#### [What the exercise asks]
When you reach the line containing "The width and" in the records below, start copying exactly, and stop once you have copied the line containing "Click the TradingView logo icon".

#### [The data]
+ + + + + + +

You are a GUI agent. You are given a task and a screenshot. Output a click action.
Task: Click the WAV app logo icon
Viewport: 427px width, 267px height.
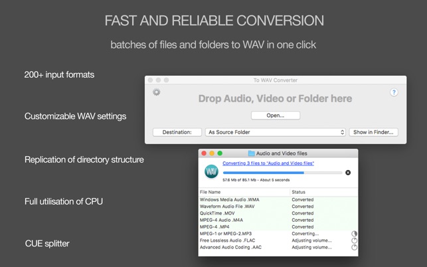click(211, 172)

+ + + + + + +

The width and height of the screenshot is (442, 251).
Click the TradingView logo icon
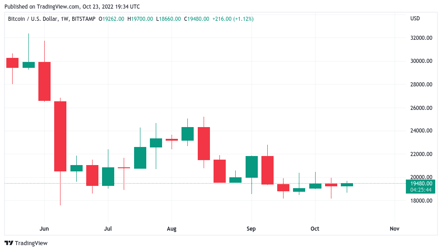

+ + + + + + +

#### [Task response]
The width and height of the screenshot is (442, 251).
Click the TradingView logo icon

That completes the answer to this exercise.